A better option might be waiting until you have improved your credit history, or have had the opportunity to build up your savings. In doing so, you will be in a better position to apply for a standard home loan.
Each time you apply for any type of loan, it is marked on your credit report, so it’s advisable to only apply for ones you think you will be approved for. Applying for a number of loans in a short period of time may have a negative effect on your credit score.
How can I improve my credit score?
If you have a low credit score, there are steps you can take to improve it. It won’t increase your score immediately, but you need to start somewhere.
Some examples of how to improve your credit score are:
- Check you credit report regularly to make sure the information is correct. It doesn’t cost anything to update it or to remove an incorrect listing.
- Don’t be late with any bills or loan repayments. To make sure that you never miss a payment, you could set up direct debit from your account or put reminder on your calendar.
- Limit your loan and credit card applications. The more you have listed, the less your credit score will be.
- Look into reducing your credit limit where possible on any credit cards.
How to get a bad debt home loan approved
When applying for a home loan with bad credit, keep the following in mind to help you get approved:
1. Get access to a copy of your credit file
If you have a copy of your credit file, you will know exactly what information the lender can see about your credit history. If you are aware of what is in that file, you can discuss why you have the negative marks on your file. You are permitted one free copy of your credit file each year.
2. Settle any outstanding debts
Your new lender will want to know what steps you are taking to make sure you don’t slip back into having a bad credit rating. By settling any outstanding debts, you are showing that you can manage your money from here on.
3. Could a credit repair service help you?
Incorrect negative credit listings can be removed from your file. A credit repair specialist can help you with this. Once these negative listings are removed, you may be able to apply for a regular home loan.
4. Apply for a loan with a specialist lender
Certain specialist lenders can help you with a bad debt home loan. They will assess your credit history and determine if you are capable of repaying a new loan.
5. Don’t apply for too many loans in a short amount of time
All your loan applications are recorded on your file, so don’t put in too many applications or make numerous enquiries in a short period of time.
Too many applications and enquiries can present a red flag to prospective lenders.
6. Discuss your bad credit history in honest terms
All non-conforming lenders will look at all the red flags in your credit history. If you are able to discuss with them in an honest way how you ended up in each situation, it may work to your advantage. Trying to hide facts and being dishonest will probably lead to your application being declined.
7. Avoid applying with a spouse who has bad credit if possible
Even though applying on your own may mean your borrowing capacity is less, it is sometimes a better option to have a standard loan with a regular bank rather than having to go through a bad credit lender simply because your partner has bad credit history.

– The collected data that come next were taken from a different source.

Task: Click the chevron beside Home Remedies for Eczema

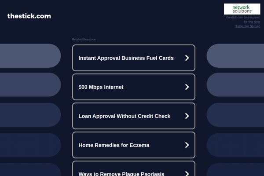Action: point(187,145)
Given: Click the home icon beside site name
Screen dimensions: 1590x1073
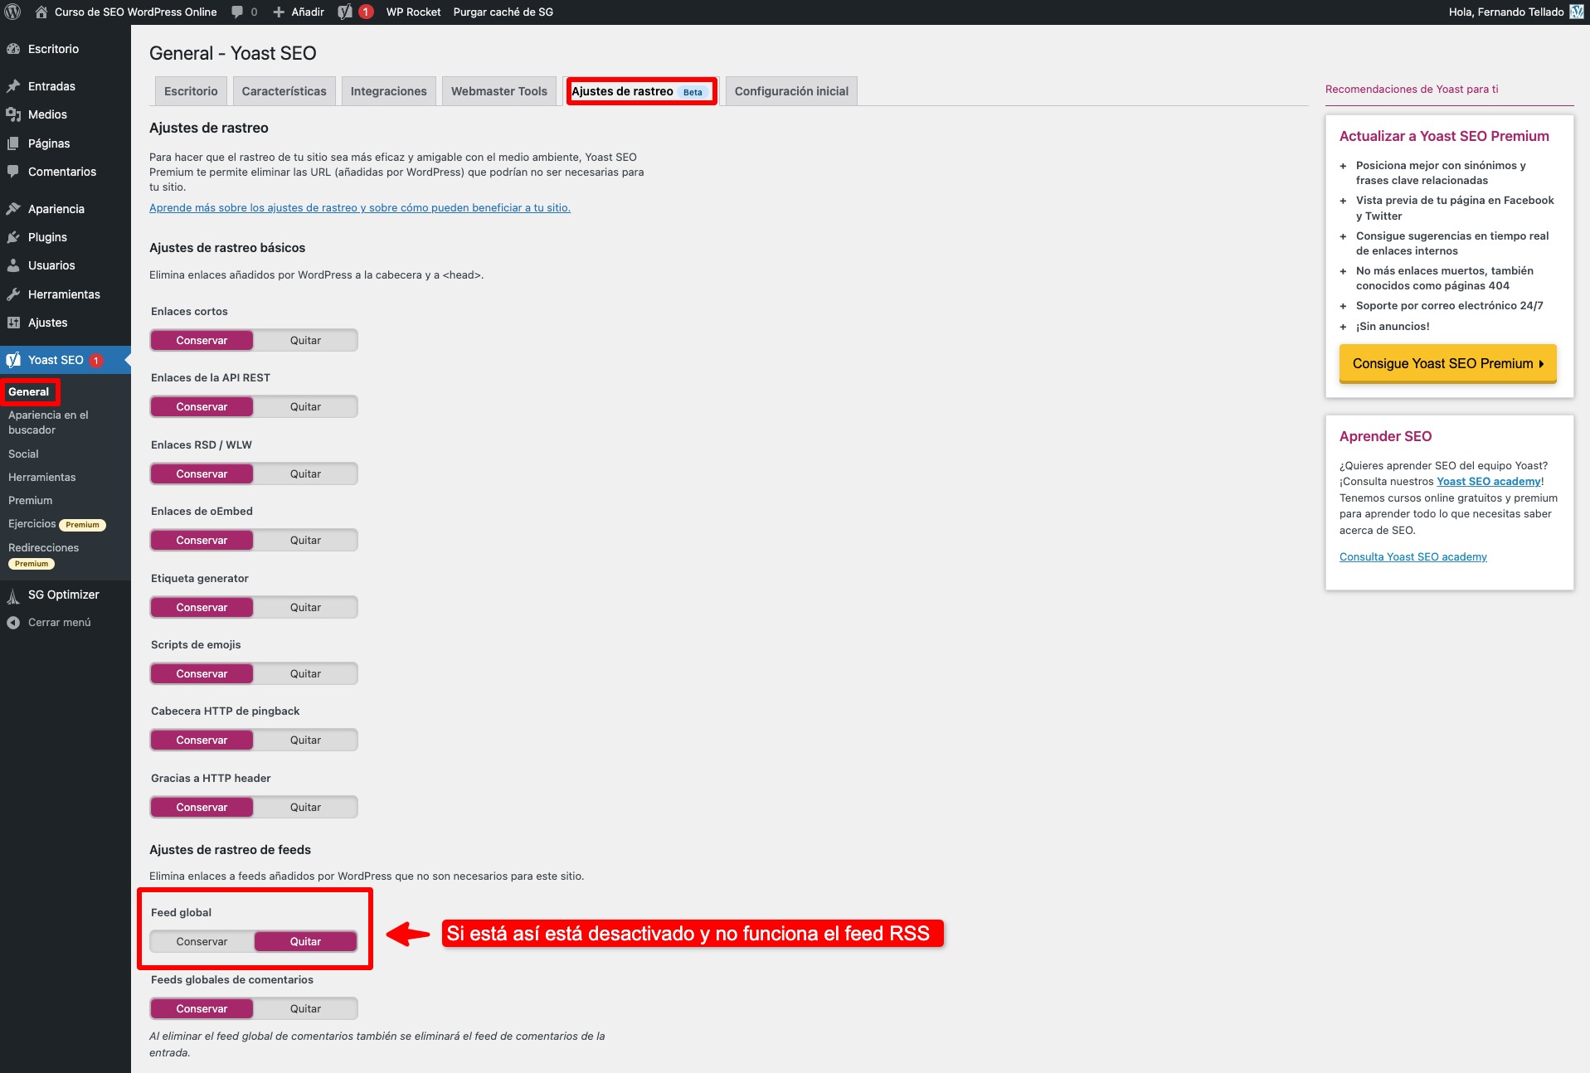Looking at the screenshot, I should coord(41,12).
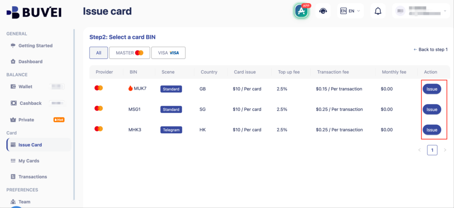Screen dimensions: 454x208
Task: Open My Cards in the sidebar
Action: click(x=28, y=161)
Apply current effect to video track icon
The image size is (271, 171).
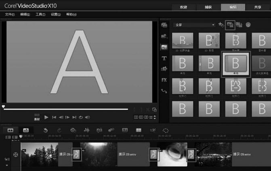[230, 25]
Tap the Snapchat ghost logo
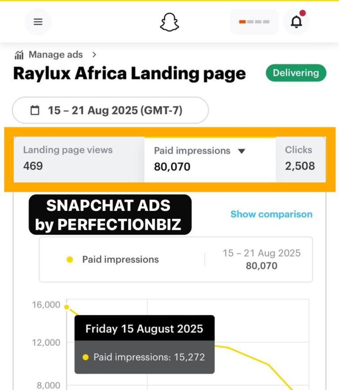The image size is (339, 390). point(170,22)
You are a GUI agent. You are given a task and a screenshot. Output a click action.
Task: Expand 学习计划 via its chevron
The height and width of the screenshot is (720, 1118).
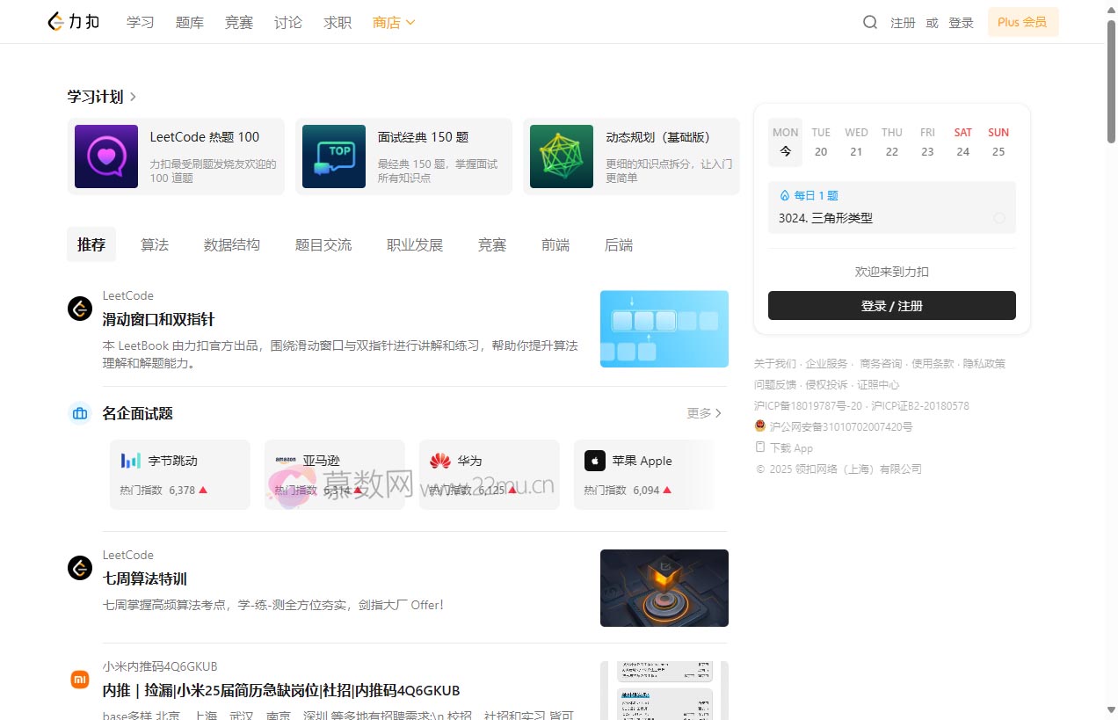click(132, 97)
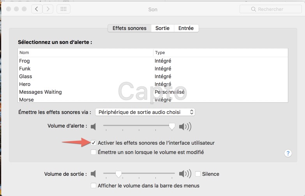
Task: Select the Glass alert sound
Action: [x=26, y=76]
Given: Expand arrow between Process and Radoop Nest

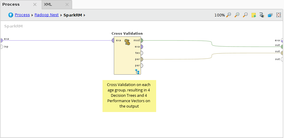Looking at the screenshot, I should [x=32, y=15].
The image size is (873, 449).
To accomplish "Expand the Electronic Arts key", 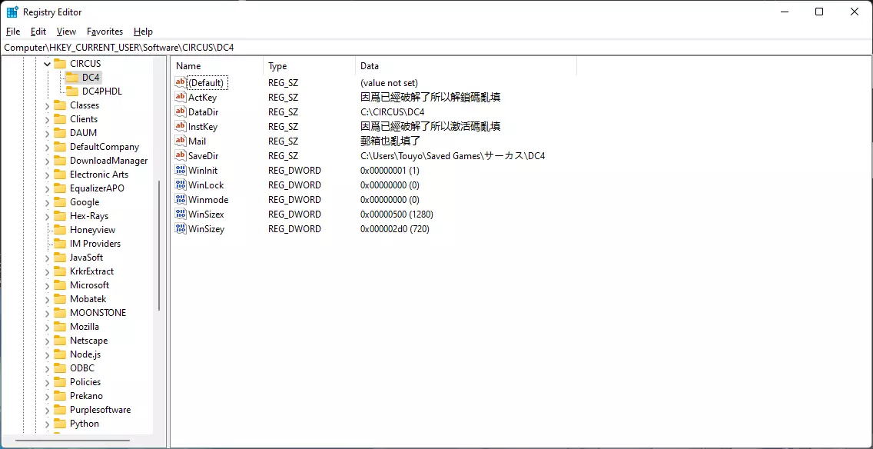I will (47, 175).
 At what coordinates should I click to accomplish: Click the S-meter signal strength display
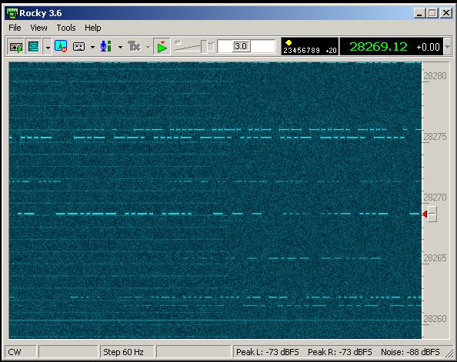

8. Eliminate all other debts
If you have no debt elsewhere, your chances of being approved will be a lot higher.
Can mortgage brokers help you find a bad credit home loan?
Mortgage brokers can be very helpful when trying to find a bad credit home loan.
They are qualified experts who specialise in helping borrowers in individual circumstances who have difficulty being approved for regular home loans.
Brokers can help you find lenders that will work with your circumstances. They also help organise your application giving you a higher chance of approval.
Brokers usually receive a commission from the lender, so it doesn’t cost you to use their service.
What are the advantages and disadvantages of Bad credit loans?
- You could get a home loan even after the big bank declines your application.
- Specialist lenders may overlook low credit rating.
- If repayments are made on time, you may be able to negotiate a lower rate.
- Higher interest rate than standard loans.
- A larger deposit is usually required in comparison to a standard loan.
- There may be stricter repayment conditions.
Bad Credit Home Loan
Bad credit home loans give self-employed borrowers an alternative way to certify their income. These loans can carry extra costs, so it’s important to review and understand the criteria, features and rates of several products before making your choice.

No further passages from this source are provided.